Serbian artillery battery fired 12 salvos to salute Russian President Vladimir Putin who arrived for a one-day visit to Belgrade on Thursday, widely seen as a popularity booster for both himself and his Serbian counterpart Aleksandar Vucic.

Russian and Serbian flags were put up throughout the city and tens of thousands are expected to come to greet Putin in front of the Saint Sava church in Belgrade.

Since he came to power in 2012, Vucic has been performing a delicate balancing act between the country’s ambition to join the European Union, its biggest trade partner and historical ties with Russia.

For Putin, analysts say, the visit is a way to show Russia, burdened by international sanctions, can be influential in some parts of Europe.

“I would like to use this opportunity to thank you for Russia’s support for Serbia’s independence and its territorial integrity. We could have always counted on your support and although our country is small in size and the number of residents I think Russia has always had a good ally in Serbia”, Vucic said at the beginning of his meeting with Putin.

The two presidents are due to discuss a series of bilateral economic issues including Serbia’s possible accession to the Eurasian Economic Union, which consists only of ex-Soviet countries, such as Belarus and Kazakhstan.

Serbia, which gets all of its gas needs from Russia, is also interested in building a connection for the Turk Stream gas pipeline which will be the central topic but no contracts will be signed.

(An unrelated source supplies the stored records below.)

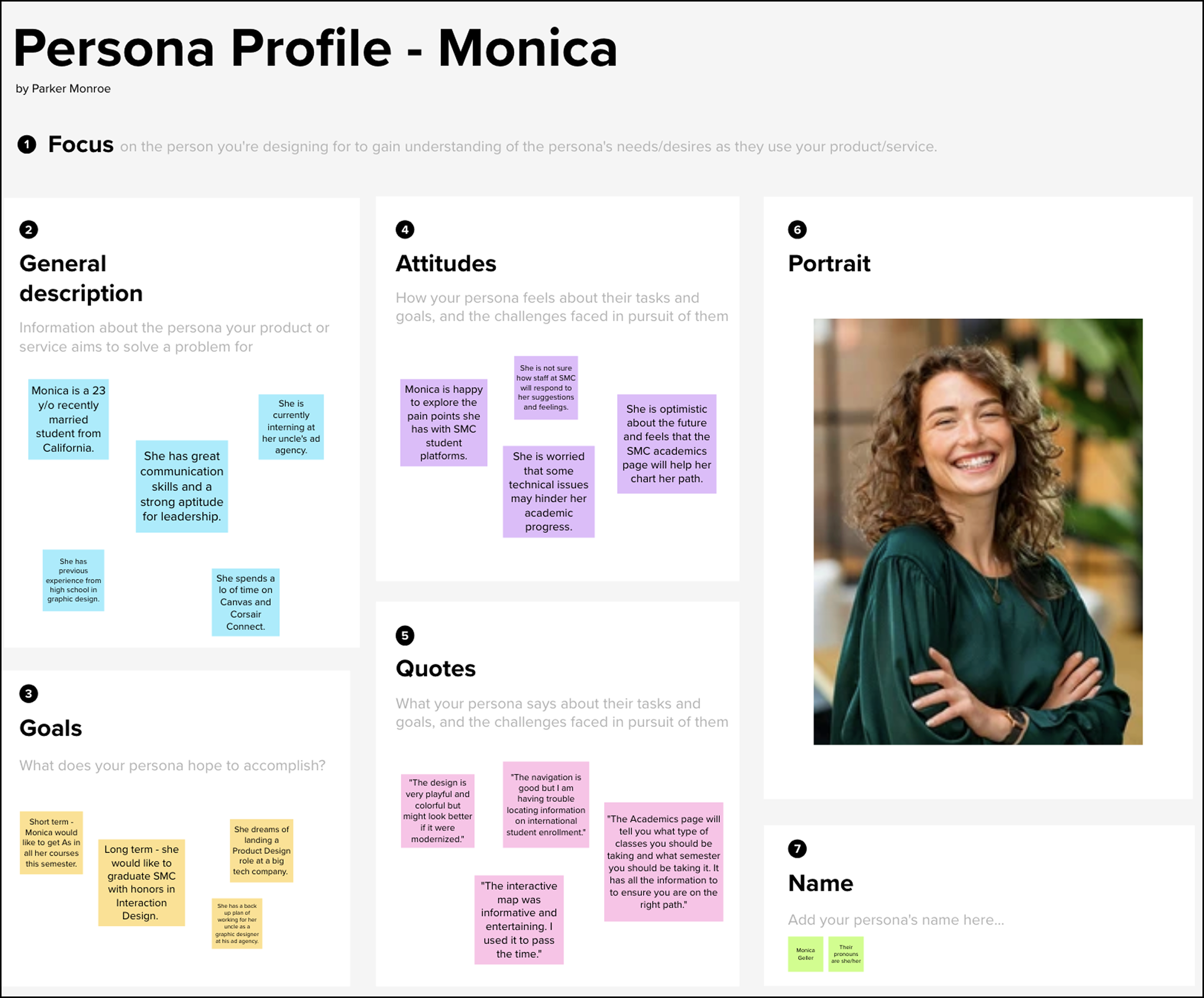The image size is (1204, 998).
Task: Select the green 'Monica Geller' sticky note
Action: pyautogui.click(x=805, y=954)
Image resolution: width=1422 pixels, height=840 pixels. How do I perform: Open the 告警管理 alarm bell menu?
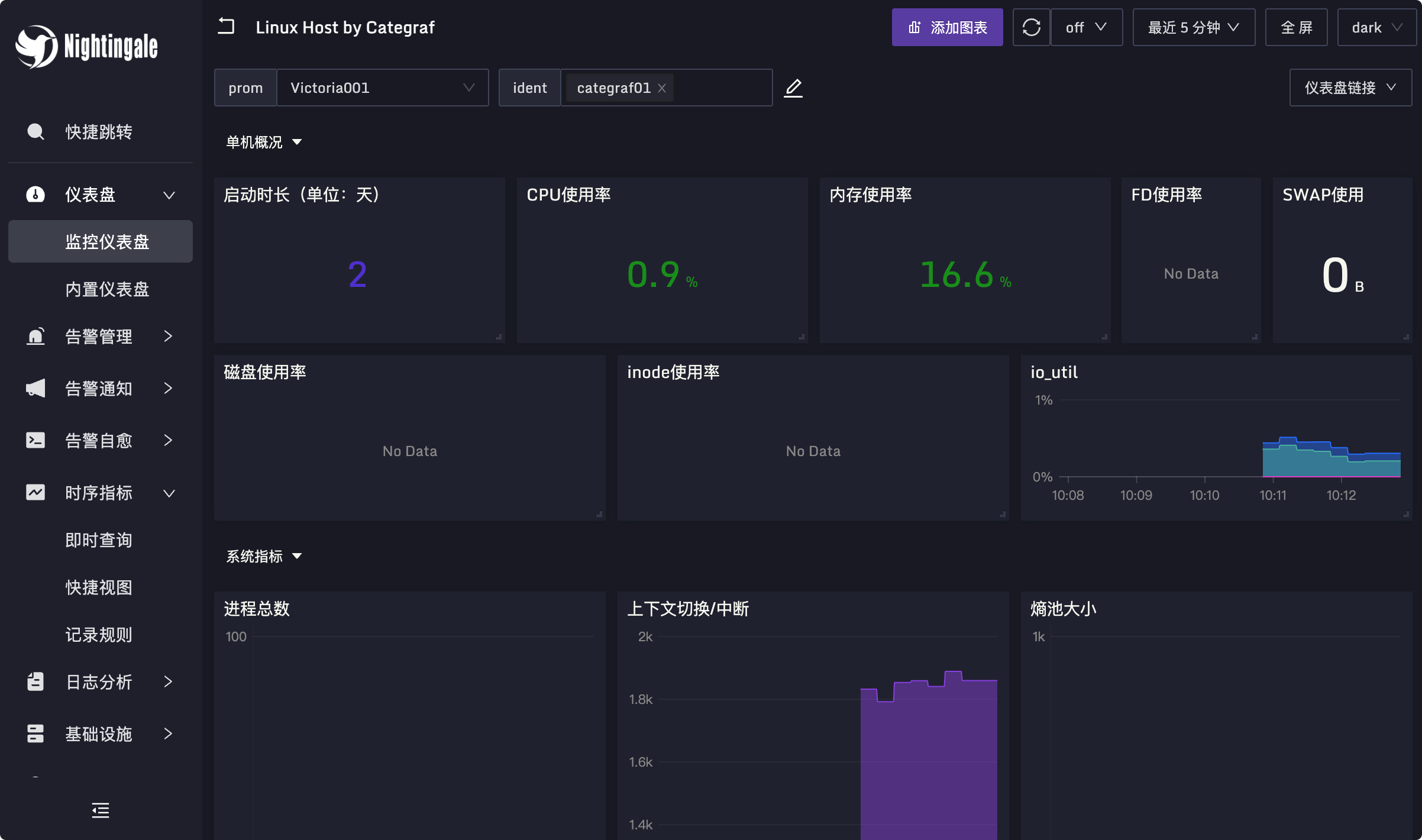(x=99, y=336)
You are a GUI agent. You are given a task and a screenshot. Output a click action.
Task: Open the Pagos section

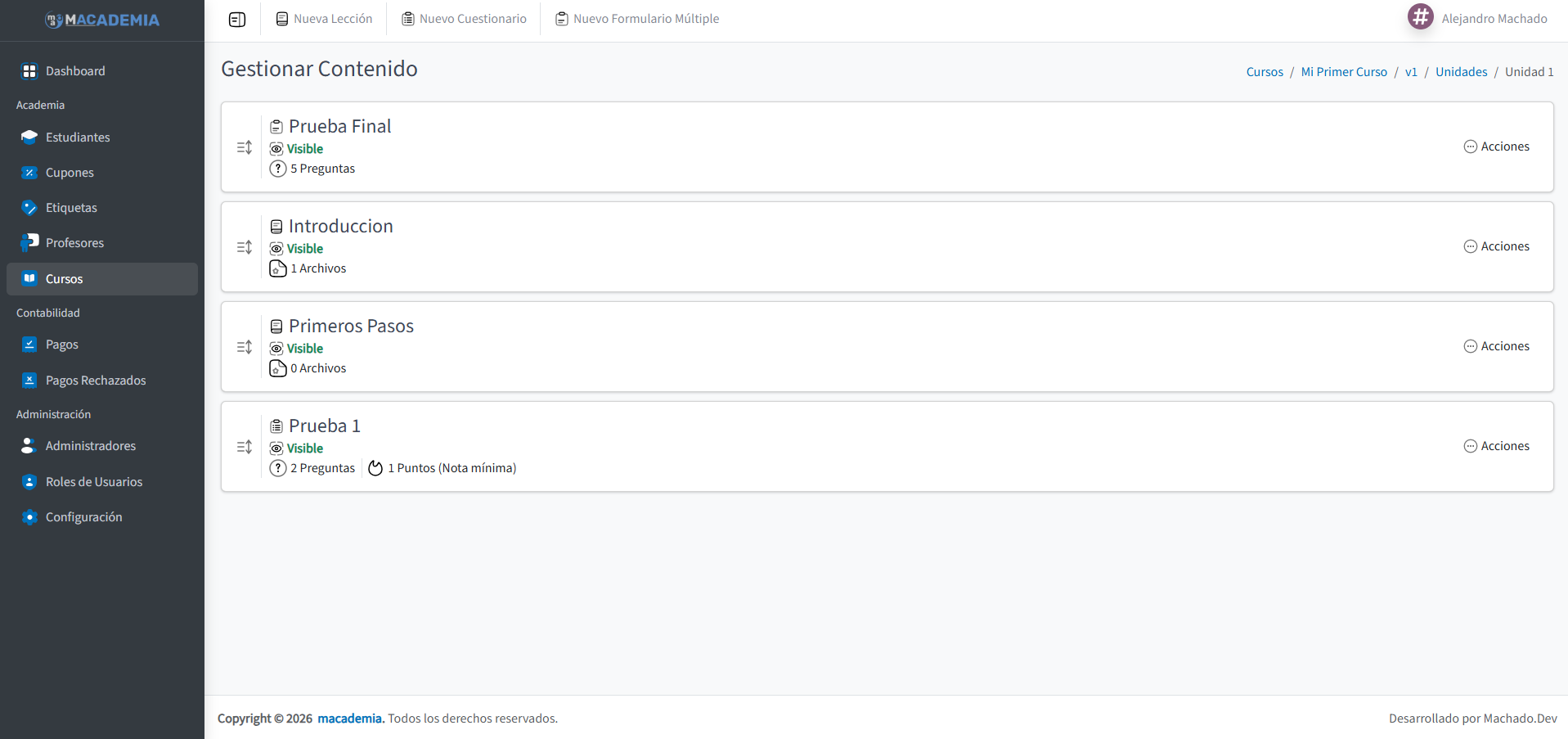point(62,344)
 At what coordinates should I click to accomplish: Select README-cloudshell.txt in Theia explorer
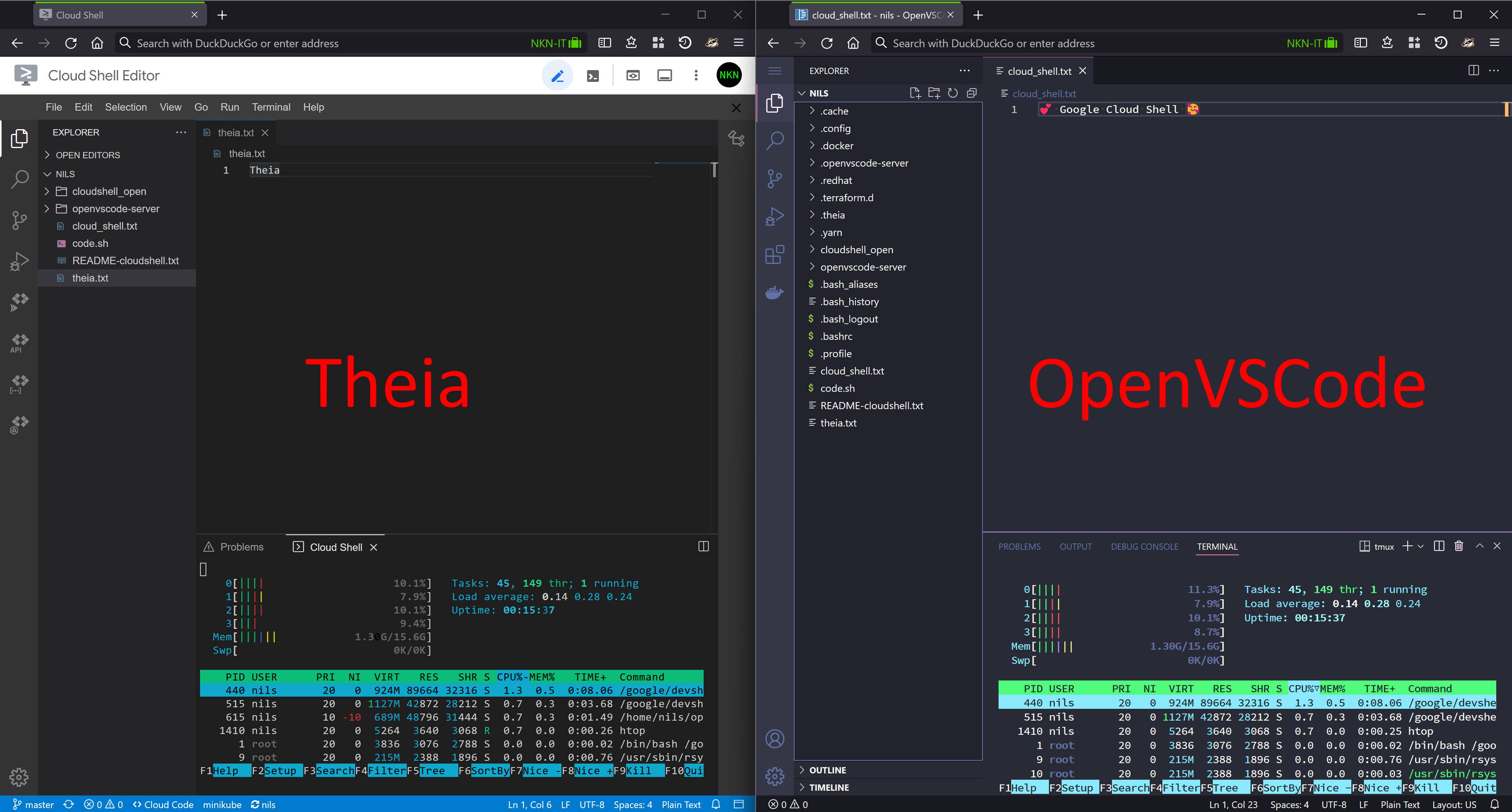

Vucic will also try and get support from Russia for a deal between Serbia and Kosovo, seen as key for both countries to progress towards the EU membership.

During the visit Putin will hand in Vucic Order of Alexander Nevsky, the fifth most important country’s decoration, making him the only state leader outside of the former Soviet Union who received it. Vucic will present Putin a puppy of the Sarplaninac breed, which originates in mountainous regions of the Balkans.

Thousands of people are expected to greet Putin as he later in the day visits the St Sava Temple in central Belgrade, but many in Serbia see his visit as a way for Vucic to boost his popularity which has been shaken by weeks of protests against his rule.